Work to do: Copy verbatim the part of the data that begins with the line containing "Click the 앱 및 기능 section header" and ends with the line containing "click(460, 157)", including both of those lines.

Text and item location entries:
%%

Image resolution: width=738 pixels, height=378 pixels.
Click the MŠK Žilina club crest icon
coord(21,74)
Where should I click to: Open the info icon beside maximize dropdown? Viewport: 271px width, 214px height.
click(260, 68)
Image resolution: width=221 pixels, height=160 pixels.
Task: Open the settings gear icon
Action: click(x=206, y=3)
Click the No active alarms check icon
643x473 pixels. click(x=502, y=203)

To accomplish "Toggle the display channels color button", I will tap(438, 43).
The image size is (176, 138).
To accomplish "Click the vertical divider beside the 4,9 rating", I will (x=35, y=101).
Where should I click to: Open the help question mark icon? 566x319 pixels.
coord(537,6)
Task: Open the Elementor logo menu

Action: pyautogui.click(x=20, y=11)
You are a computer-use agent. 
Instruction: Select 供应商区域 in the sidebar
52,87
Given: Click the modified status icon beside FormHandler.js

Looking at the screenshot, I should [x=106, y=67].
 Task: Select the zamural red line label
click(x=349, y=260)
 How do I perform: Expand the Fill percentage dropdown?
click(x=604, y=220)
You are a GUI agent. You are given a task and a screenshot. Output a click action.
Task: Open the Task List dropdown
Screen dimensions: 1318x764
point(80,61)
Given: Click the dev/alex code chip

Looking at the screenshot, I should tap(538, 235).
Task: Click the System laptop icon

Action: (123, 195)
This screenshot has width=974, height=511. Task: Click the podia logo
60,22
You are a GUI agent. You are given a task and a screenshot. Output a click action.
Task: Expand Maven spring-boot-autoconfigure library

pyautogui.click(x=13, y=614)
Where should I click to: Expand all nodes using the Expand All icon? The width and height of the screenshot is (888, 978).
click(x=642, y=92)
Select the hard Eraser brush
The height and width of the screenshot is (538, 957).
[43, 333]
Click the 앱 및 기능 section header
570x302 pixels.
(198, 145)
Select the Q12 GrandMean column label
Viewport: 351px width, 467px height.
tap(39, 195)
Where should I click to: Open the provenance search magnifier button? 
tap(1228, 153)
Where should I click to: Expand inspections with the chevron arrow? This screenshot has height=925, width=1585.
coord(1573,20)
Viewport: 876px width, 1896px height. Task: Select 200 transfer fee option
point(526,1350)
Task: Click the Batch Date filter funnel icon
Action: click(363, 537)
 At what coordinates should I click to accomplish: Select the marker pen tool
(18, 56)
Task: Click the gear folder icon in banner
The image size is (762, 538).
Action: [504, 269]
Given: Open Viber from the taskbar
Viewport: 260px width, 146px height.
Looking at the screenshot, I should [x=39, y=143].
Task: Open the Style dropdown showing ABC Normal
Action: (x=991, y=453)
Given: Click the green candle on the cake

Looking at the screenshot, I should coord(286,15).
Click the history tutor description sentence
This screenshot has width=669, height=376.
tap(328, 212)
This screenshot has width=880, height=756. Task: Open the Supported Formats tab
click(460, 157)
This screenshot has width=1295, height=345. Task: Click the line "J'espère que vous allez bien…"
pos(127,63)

%%

Result of the task:
Click the 앱 및 기능 section header
570x302 pixels.
(198, 145)
Select the Q12 GrandMean column label
Viewport: 351px width, 467px height.
tap(39, 195)
Where should I click to: Open the provenance search magnifier button? 
tap(1228, 153)
Where should I click to: Expand inspections with the chevron arrow? This screenshot has height=925, width=1585.
coord(1573,20)
Viewport: 876px width, 1896px height. Task: Select 200 transfer fee option
point(526,1350)
Task: Click the Batch Date filter funnel icon
Action: click(363, 537)
 At what coordinates should I click to accomplish: Select the marker pen tool
(18, 56)
Task: Click the gear folder icon in banner
The image size is (762, 538).
Action: [504, 269]
Given: Open Viber from the taskbar
Viewport: 260px width, 146px height.
Looking at the screenshot, I should [x=39, y=143].
Task: Open the Style dropdown showing ABC Normal
Action: (x=991, y=453)
Given: Click the green candle on the cake

Looking at the screenshot, I should coord(286,15).
Click the history tutor description sentence
This screenshot has width=669, height=376.
tap(328, 212)
This screenshot has width=880, height=756. Task: Open the Supported Formats tab
click(460, 157)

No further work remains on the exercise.